WARNING: multiple messages have this Message-ID (diff)
From: Stephen Smalley <sds@tycho.nsa.gov>
To: Alexey Budankov <alexey.budankov@linux.intel.com>,
James Morris <jmorris@namei.org>, Serge Hallyn <serge@hallyn.com>,
Peter Zijlstra <peterz@infradead.org>,
Arnaldo Carvalho de Melo <acme@kernel.org>,
Ingo Molnar <mingo@redhat.com>,
"joonas.lahtinen@linux.intel.com"
<joonas.lahtinen@linux.intel.com>,
Alexei Starovoitov <ast@kernel.org>,
Will Deacon <will@kernel.org>, Paul Mackerras <paulus@samba.org>,
Michael Ellerman <mpe@ellerman.id.au>
Cc: Andi Kleen <ak@linux.intel.com>,
"linux-parisc@vger.kernel.org" <linux-parisc@vger.kernel.org>,
"selinux@vger.kernel.org" <selinux@vger.kernel.org>,
"linuxppc-dev@lists.ozlabs.org" <linuxppc-dev@lists.ozlabs.org>,
"intel-gfx@lists.freedesktop.org"
<intel-gfx@lists.freedesktop.org>,
Igor Lubashev <ilubashe@akamai.com>,
linux-kernel <linux-kernel@vger.kernel.org>,
Stephane Eranian <eranian@google.com>,
"linux-security-module@vger.kernel.org"
<linux-security-module@vger.kernel.org>,
oprofile-list@lists.sf.net, Thomas Gleixner <tglx@linutronix.de>,
Jiri Olsa <jolsa@redhat.com>,
linux-arm-kernel <linux-arm-kernel@lists.infradead.org>
Subject: Re: [PATCH v6 01/10] capabilities: introduce CAP_PERFMON to kernel and user space
Date: Thu, 6 Feb 2020 13:30:56 -0500 [thread overview]

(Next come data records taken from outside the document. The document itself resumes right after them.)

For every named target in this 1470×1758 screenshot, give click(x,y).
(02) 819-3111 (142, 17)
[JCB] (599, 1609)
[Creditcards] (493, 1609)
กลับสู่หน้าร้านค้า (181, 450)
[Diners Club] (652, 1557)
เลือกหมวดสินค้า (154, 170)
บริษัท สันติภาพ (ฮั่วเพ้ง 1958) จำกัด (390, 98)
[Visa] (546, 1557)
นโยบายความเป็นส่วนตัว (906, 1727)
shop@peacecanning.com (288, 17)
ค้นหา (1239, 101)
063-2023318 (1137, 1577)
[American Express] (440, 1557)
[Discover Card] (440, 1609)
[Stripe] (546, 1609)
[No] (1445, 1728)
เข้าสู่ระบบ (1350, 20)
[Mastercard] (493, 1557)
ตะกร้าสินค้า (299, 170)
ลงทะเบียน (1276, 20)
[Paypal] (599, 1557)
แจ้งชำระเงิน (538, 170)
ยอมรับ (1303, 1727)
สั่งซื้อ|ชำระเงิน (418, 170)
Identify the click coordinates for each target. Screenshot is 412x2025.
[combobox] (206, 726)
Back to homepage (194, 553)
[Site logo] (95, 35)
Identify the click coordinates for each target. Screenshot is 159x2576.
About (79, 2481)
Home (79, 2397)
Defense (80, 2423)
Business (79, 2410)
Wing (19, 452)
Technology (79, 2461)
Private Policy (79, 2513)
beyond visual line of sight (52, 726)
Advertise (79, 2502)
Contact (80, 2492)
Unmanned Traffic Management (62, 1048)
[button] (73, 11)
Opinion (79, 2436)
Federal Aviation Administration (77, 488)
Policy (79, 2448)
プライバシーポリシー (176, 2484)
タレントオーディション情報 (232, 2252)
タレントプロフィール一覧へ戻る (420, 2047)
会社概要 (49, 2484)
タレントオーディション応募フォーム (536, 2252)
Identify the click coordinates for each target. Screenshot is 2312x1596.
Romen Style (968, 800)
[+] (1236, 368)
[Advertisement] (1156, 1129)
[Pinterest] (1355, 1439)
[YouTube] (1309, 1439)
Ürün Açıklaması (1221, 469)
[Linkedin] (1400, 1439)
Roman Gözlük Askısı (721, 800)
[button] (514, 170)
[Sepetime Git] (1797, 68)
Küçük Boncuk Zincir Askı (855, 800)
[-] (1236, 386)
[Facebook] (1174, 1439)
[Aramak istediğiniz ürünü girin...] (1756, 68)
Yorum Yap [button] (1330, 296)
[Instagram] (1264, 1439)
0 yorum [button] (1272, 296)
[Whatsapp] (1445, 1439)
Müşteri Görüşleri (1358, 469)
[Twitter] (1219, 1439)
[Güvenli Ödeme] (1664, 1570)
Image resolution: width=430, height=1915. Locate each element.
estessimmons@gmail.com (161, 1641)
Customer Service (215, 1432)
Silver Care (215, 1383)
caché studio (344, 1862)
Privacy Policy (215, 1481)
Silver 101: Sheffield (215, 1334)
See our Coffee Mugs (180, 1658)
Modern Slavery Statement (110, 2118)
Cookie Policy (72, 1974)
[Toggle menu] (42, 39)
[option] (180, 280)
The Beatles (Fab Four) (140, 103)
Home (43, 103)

Message-ID: <06cdca0e-65f2-b58d-a84e-5a1907aa9eb5@tycho.nsa.gov> (raw)
In-Reply-To: <1bcb4cb1-98c4-cc1a-b8e3-fd8a0e1e606f@linux.intel.com>
On 2/6/20 1:26 PM, Alexey Budankov wrote:
>
> On 06.02.2020 21:23, Stephen Smalley wrote:
>> On 2/5/20 12:30 PM, Alexey Budankov wrote:
>>>
>>> Introduce CAP_PERFMON capability designed to secure system performance
>>> monitoring and observability operations so that CAP_PERFMON would assist
>>> CAP_SYS_ADMIN capability in its governing role for performance monitoring
>>> and observability subsystems.
>>>
>>> CAP_PERFMON hardens system security and integrity during performance
>>> monitoring and observability operations by decreasing attack surface that
>>> is available to a CAP_SYS_ADMIN privileged process [2]. Providing the access
>>> to system performance monitoring and observability operations under CAP_PERFMON
>>> capability singly, without the rest of CAP_SYS_ADMIN credentials, excludes
>>> chances to misuse the credentials and makes the operation more secure.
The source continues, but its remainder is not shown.